Source document —

+ + +

FINANCIAL MARKETS ECONOMICS

Emilio Barone

Instructional goals

This course covers forwards, futures, swaps, and options. By the end of the course, students will have good knowledge of how these products work, how they are used, how they are priced, and how financial institutions hedge their risks when they trade the products.

Prerequisites

Base knowledge of financial mathematics

Intended learning outcomes

Students will understand how derivatives markets work. For example: – how derivative traders generate liquidity, volatility, and profits/losses; – how derivative prices get determined reflecting information, news, investor behavior, etc. They will also understand: – the role of various market participants, including dealers, brokers, arbitrageurs, buy-side traders (institutions) and retail investors; – different order types, such as market versus limit orders, stop orders, etc.

+ + +

[A run of records]
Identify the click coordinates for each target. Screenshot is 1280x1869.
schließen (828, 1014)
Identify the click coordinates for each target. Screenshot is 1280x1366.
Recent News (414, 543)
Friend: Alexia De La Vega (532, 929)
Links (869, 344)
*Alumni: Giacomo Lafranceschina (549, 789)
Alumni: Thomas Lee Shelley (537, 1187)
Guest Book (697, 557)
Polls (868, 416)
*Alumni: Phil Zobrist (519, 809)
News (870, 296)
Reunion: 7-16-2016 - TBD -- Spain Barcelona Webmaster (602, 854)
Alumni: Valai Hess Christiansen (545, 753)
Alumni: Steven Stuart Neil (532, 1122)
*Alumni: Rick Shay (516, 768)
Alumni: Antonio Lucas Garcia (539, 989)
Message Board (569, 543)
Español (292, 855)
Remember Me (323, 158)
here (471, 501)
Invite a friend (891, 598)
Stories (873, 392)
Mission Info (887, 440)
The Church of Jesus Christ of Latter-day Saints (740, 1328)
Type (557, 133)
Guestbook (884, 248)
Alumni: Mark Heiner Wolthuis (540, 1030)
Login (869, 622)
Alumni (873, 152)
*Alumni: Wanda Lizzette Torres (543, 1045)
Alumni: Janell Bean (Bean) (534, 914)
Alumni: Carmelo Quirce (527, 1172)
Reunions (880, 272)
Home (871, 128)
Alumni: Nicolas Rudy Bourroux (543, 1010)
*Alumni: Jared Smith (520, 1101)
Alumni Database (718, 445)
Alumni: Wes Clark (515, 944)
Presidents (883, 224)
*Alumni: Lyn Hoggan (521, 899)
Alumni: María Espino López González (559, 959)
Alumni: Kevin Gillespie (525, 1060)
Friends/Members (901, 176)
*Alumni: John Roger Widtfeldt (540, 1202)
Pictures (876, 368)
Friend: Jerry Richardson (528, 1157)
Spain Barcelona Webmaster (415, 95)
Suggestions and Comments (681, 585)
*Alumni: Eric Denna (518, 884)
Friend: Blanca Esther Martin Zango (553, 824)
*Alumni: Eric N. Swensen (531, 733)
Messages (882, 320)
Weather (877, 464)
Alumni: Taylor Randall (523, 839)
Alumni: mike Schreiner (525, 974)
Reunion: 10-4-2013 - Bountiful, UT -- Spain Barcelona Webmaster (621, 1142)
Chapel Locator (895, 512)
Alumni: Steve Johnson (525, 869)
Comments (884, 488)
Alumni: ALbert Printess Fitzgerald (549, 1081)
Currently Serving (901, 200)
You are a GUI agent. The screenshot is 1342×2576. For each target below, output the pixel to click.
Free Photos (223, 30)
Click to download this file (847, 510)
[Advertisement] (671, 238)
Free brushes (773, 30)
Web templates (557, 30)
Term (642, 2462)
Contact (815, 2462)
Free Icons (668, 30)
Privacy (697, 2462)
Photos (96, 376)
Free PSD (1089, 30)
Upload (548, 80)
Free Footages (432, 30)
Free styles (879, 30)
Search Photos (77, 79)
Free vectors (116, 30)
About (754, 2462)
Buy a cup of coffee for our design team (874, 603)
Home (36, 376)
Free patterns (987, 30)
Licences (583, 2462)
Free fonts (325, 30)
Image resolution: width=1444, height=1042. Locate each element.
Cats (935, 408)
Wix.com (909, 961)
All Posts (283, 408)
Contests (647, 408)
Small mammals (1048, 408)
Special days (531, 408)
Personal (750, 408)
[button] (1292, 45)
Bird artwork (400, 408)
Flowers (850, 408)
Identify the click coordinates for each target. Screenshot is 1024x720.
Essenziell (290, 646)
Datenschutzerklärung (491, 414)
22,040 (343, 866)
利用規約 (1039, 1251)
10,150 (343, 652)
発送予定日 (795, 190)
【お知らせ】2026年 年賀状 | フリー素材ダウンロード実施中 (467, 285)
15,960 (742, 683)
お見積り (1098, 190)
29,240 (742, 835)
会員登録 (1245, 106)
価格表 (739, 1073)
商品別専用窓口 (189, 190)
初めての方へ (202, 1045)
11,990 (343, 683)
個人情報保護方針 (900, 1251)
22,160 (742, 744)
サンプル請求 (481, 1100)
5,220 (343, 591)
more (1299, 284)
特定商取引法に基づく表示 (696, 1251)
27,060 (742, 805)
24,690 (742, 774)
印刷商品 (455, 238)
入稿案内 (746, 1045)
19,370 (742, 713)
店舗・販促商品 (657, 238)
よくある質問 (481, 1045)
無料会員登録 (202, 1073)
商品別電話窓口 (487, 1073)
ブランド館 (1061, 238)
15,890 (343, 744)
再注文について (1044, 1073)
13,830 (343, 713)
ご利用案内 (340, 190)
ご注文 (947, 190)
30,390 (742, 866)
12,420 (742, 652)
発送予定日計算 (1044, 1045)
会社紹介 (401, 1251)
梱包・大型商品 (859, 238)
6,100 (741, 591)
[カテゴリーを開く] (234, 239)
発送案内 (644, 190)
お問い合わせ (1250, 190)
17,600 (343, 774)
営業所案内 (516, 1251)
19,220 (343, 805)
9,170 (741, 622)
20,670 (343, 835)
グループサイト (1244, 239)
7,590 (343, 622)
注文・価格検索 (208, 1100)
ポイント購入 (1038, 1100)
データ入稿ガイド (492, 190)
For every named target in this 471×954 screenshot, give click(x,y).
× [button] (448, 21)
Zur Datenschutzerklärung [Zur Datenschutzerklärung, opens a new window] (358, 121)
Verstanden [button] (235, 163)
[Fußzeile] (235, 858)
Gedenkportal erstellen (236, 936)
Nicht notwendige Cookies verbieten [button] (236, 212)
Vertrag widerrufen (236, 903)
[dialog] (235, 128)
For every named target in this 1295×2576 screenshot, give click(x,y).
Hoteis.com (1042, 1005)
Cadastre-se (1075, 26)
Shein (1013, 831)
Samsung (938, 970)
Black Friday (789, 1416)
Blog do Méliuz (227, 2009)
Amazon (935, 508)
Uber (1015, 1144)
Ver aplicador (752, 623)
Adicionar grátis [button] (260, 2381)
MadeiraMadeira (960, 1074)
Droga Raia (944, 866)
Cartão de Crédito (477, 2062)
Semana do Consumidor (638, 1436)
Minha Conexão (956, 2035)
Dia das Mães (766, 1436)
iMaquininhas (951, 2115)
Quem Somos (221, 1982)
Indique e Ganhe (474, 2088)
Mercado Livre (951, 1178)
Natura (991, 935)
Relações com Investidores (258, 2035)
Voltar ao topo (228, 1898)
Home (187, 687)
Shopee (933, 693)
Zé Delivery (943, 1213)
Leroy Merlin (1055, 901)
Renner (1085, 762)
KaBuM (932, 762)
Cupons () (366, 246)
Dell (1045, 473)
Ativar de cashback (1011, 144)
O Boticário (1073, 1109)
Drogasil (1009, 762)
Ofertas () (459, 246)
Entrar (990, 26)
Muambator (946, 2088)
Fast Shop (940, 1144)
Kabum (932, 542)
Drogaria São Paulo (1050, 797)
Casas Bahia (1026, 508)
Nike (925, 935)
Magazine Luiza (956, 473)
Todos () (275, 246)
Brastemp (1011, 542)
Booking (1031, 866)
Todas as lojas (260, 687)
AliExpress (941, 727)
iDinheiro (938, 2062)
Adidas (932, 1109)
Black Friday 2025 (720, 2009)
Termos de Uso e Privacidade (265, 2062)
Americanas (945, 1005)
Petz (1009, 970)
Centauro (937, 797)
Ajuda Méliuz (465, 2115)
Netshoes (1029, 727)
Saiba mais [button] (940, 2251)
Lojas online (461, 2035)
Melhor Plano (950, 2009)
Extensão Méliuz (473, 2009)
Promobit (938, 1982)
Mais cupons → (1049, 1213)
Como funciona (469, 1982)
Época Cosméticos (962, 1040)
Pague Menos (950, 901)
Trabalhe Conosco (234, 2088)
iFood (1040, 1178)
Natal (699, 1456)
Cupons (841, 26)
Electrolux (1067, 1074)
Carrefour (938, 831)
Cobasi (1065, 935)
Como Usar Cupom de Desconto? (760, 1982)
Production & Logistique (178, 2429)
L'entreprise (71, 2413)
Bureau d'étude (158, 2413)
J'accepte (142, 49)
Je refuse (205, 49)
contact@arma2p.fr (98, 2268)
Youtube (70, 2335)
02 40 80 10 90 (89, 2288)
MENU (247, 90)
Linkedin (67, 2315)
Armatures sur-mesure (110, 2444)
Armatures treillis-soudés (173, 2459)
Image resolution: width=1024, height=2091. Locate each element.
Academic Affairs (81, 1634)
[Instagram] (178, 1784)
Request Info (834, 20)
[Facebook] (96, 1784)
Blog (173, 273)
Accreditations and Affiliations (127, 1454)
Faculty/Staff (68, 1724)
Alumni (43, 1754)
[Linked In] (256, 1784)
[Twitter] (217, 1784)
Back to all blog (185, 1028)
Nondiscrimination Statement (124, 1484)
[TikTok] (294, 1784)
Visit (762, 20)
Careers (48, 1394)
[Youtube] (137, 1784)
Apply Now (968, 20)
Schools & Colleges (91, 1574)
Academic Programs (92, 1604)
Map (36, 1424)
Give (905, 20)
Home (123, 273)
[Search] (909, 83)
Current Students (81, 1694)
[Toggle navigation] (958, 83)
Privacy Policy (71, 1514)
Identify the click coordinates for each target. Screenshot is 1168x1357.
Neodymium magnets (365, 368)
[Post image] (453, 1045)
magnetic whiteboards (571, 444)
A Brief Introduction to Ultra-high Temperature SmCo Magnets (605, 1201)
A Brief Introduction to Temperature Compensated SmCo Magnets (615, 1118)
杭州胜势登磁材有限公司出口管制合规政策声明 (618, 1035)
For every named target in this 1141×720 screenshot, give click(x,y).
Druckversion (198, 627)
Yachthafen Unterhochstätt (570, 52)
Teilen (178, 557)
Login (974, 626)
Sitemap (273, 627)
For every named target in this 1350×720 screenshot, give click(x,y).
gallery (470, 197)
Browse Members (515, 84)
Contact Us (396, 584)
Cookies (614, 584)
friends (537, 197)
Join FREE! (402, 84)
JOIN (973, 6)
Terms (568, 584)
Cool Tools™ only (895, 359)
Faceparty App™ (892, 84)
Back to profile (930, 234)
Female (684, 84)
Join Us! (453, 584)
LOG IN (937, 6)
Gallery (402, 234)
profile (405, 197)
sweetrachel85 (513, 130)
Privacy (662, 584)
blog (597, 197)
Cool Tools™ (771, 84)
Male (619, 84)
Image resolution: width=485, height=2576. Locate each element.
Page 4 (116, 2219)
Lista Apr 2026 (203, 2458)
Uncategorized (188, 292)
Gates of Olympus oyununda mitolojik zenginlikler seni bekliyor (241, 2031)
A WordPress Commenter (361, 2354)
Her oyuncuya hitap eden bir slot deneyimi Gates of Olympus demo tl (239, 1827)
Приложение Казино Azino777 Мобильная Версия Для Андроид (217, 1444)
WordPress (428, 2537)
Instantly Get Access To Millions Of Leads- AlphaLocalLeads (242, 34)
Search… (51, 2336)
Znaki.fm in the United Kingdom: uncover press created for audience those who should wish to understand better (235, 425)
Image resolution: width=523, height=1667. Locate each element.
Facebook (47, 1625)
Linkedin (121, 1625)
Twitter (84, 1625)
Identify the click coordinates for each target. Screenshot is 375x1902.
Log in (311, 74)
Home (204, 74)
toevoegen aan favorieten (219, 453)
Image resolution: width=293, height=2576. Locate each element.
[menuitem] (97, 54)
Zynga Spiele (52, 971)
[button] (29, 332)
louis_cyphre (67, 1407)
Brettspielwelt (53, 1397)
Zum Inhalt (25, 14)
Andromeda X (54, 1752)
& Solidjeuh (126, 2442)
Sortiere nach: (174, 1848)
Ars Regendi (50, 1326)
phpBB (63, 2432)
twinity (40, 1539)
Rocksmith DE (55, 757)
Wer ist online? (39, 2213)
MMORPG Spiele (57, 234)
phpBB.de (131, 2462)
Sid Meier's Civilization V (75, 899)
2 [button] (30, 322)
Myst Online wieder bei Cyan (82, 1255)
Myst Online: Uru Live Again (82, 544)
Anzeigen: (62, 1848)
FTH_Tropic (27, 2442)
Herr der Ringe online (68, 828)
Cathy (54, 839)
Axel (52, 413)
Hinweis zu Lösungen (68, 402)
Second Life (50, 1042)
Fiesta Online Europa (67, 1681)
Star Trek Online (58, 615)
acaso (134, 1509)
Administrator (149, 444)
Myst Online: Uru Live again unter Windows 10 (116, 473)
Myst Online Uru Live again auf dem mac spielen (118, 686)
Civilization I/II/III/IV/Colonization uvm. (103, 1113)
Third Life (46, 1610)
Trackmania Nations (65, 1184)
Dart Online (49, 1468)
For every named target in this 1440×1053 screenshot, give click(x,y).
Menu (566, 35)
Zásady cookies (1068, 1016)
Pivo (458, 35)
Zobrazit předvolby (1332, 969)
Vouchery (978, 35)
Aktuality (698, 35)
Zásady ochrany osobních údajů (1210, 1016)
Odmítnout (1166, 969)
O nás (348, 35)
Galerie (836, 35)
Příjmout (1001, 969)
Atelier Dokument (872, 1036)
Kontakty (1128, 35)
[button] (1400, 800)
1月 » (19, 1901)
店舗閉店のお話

+ + +

Reproduce the course description, between "This course covers" and "stop orders, etc.", inclusive.

Written answer —
This course covers forwards, futures, swaps, and options. By the end of the course, students will have good knowledge of how these products work, how they are used, how they are priced, and how financial institutions hedge their risks when they trade the products.

Prerequisites

Base knowledge of financial mathematics

Intended learning outcomes

Students will understand how derivatives markets work. For example: – how derivative traders generate liquidity, volatility, and profits/losses; – how derivative prices get determined reflecting information, news, investor behavior, etc. They will also understand: – the role of various market participants, including dealers, brokers, arbitrageurs, buy-side traders (institutions) and retail investors; – different order types, such as market versus limit orders, stop orders, etc.